È stata ribattezzata abbacchiopoli. È una costola dell'inchiesta sulla Tac Ecologica. Da lì, i carabinieri del Nipaaf, attraverso intercettazioni ambientali e acquisizioni di atti, hanno portato alla luce due episodi ritenuti sospetti, l'appalto per l'efficientamento energetico della scuola Bottini di Piglio e i lavori di disinfestazione a Piglio fatti dalla Biemme di Anagni nel 2018. Per abbacchiopoli è stata fissata l'udienza preliminare al 21 febbraio stessa data dell'inchiesta madre, motivo per cui probabilmente si procederà alla riunificazione.

Secondo le accuse in cambio di soldi, un'auto a noleggio e un abbacchio sarebbe stata favorita l'aggiudicazione dei lavori alla Bottini, giocando sulle migliorie, alla ditta romana Mace srl e della disinfestazione a Piglio alla Biemme. In quest'ultimo caso mancherebbero indagine di mercato e determina.

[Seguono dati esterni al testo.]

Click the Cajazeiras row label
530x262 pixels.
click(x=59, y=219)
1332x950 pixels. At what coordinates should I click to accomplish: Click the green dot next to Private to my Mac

Sotto accusa Giovanni Luciano Bellardini, tecnico comunale di Sgurgola, nonché amministratore di fatto della Biemme di Anagni, la moglie Paola Morgia, il figlio Mattia Bellardini della Biemme, Giuseppe Graziani, tecnico comunale di Piglio,e gli imprenditori romani Luciano e Alessio Paulizzi, difesi dagli avvocati Pierpaolo dell'Anno, Mario Di Sora, Giampiero Vellucci e Mario Cellitti.